Data SGP is a free, open source software package designed to facilitate the processing of longitudinal education assessment data. The package provides classes, functions and data that allow users to calculate student growth percentiles and project/create student growth trajectories using large scale, longitudinal educational assessment data. The package uses quantile regression to regress the conditional density of each student’s assessment record against the student’s current achievement level and then based on the regression results, produces the resulting coefficient matrices that are used for calculating student growth percentiles.

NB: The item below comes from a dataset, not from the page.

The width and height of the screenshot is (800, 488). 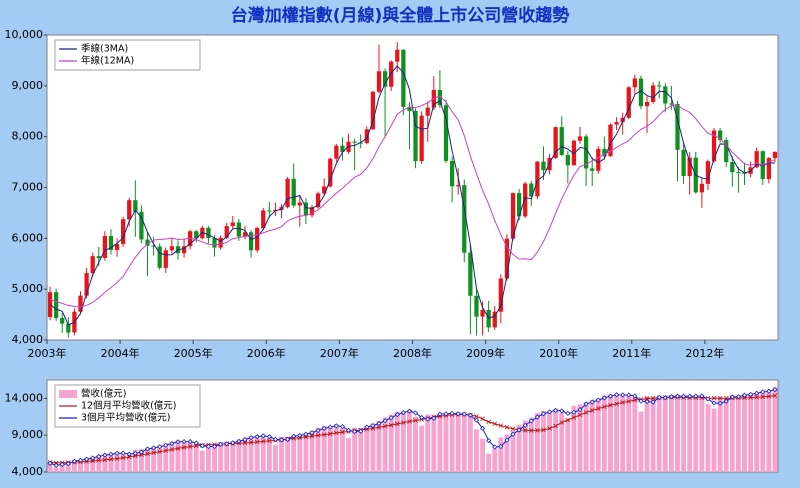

Educators can access the SGP software and download individual student reports by visiting their state’s website. Each report includes detailed information on a student’s performance relative to their academic peers across the nation and is based on the students most recent Star assessment combined with one prior test from another testing window (Fall, Winter or Spring). In addition to providing an accurate picture of each students performance, SGP helps teachers identify low achieving students so that they can provide the necessary assistance. It also enables educators to assess accelerated programs so that they can be sure that most students are making enough progress towards meeting their achievement goals.

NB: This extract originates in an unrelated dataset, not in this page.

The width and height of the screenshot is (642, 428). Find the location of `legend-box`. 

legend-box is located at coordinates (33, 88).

SGP data is provided by state departments of education and by large community databases such as those hosted by the National Center for Education Statistics. However, it is important to note that while research consortia and full community databases aggregate data for many purposes and share it, the approaches and goals of these initiatives are different. Research consortia collect and make accessible only a small subset of their data, whereas full community databases seek to store and provide essentially all available data.

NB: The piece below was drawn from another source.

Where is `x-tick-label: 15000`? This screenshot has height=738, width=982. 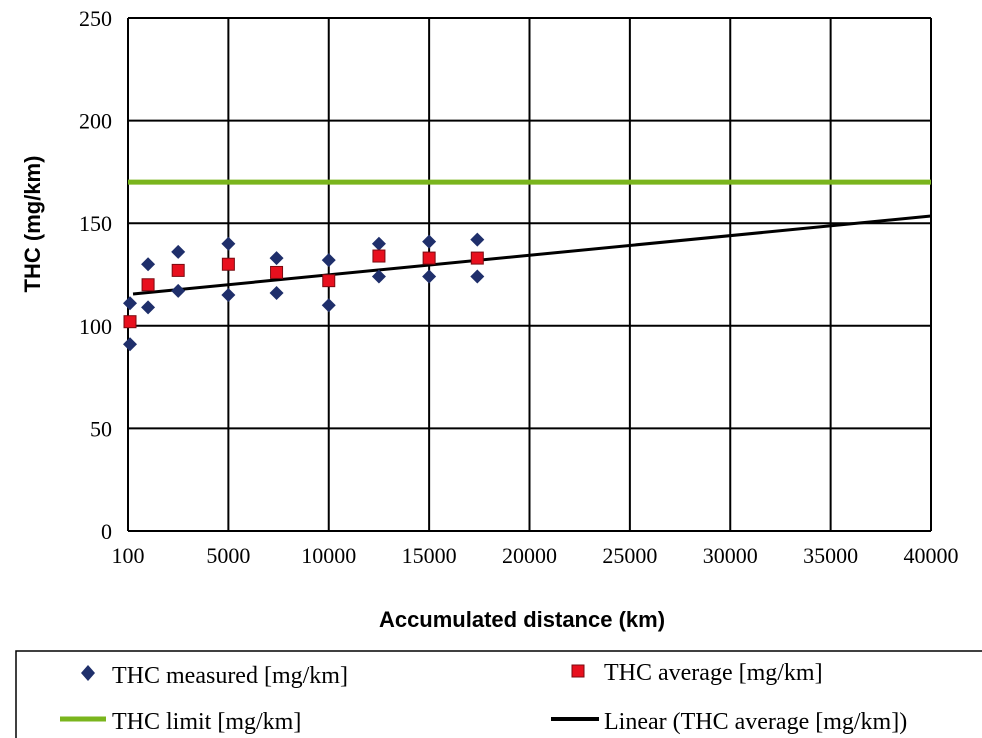 x-tick-label: 15000 is located at coordinates (430, 556).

When analyzing SGP data, it is important to ensure that the proper data preparation steps have been taken. Almost all errors that are encountered during analysis of SGP data revert back to problems with the original data or data preparation.
In order to perform SGP analyses, a data set must be in one of two common formats for longitudinal (time dependent) student assessment data: WIDE or LONG format. The SGPdata package, installed when you install the SGP package, contains exemplar WIDE and LONG data sets to assist in setting up your own data sets. The lower level functions in the SGP package, such as studentGrowthPercentiles and studentGrowthProjections, require WIDE formatted data whereas the higher level functions (wrappers for these lower level functions) are intended to be used with LONG formatted data.
For more information about SGP and a demonstration of its use, please visit the SGPdata homepage. Additionally, the SGPdata user manual, written by Adam Van Iwaarden and Jason A. Hoefle, is a great resource for anyone interested in using this powerful tool. The manual describes the data structure required to perform SGP analyses as well as the methods for preparing and analyzing SGP data. It is a must-read for anyone planning to use SGP in their work. The manual is also available in pdf format.